You are viewing a plain text version of this content. The canonical link for it is here.
Posted to issues@ratis.apache.org by "Tsz-wo Sze (Jira)" <ji...@apache.org> on 2021/04/26 09:21:00 UTC
[jira] [Resolved] (RATIS-1369) When there is no snapshot, the
return snapshotIndex should be -1, not 0.
[ https://issues.apache.org/jira/browse/RATIS-1369?page=com.atlassian.jira.plugin.system.issuetabpanels:all-tabpanel ]
Tsz-wo Sze resolved RATIS-1369.
-------------------------------
Fix Version/s: 2.1.0
Resolution: Fixed
I have merged the pull request. Thanks, [~glengeng]!

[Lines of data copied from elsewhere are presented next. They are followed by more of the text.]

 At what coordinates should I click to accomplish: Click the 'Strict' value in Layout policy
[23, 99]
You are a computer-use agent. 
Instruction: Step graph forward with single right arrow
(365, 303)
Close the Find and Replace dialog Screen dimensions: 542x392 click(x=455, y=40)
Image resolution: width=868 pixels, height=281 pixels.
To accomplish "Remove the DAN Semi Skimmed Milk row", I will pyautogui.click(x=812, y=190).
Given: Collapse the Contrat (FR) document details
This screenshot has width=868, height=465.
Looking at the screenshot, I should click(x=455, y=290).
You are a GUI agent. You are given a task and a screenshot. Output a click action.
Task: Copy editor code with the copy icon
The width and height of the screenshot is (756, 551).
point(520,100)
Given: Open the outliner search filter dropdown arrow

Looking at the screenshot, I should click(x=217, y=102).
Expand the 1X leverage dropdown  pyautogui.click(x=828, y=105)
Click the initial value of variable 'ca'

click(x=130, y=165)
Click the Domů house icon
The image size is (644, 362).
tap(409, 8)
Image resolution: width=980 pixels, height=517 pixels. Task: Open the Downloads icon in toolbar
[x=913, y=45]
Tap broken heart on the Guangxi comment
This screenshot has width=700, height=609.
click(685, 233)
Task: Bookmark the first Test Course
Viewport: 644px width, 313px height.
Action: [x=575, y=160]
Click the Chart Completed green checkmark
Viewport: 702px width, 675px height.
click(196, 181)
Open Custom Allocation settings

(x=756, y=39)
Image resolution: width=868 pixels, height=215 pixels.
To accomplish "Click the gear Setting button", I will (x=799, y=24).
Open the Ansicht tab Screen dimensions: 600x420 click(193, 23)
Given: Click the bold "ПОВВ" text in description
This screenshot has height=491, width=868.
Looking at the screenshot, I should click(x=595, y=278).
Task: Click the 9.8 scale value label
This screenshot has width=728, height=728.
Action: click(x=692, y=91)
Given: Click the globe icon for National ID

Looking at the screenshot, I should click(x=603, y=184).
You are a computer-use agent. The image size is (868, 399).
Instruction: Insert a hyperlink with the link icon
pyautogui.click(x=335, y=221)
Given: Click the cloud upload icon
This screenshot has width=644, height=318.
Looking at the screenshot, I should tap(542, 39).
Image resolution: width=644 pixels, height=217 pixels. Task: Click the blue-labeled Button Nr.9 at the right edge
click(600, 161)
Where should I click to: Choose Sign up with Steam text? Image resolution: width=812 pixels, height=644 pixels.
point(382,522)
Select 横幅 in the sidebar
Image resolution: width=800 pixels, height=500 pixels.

> When there is no snapshot, the return snapshotIndex should be -1, not 0.
> ------------------------------------------------------------------------
>
> Key: RATIS-1369
> URL: https://issues.apache.org/jira/browse/RATIS-1369
> Project: Ratis
> Issue Type: Bug
> Components: server
> Reporter: Glen Geng
> Assignee: Glen Geng
> Priority: Major
> Fix For: 2.1.0
>
> Attachments: ozone-root-scm-9.134.51.215.log - SCM2, follower.log
>
> Time Spent: 1h 10m
> Remaining Estimate: 0h
>
> For now, if there is no snapshot existed, the returned snapshotIndex is 0.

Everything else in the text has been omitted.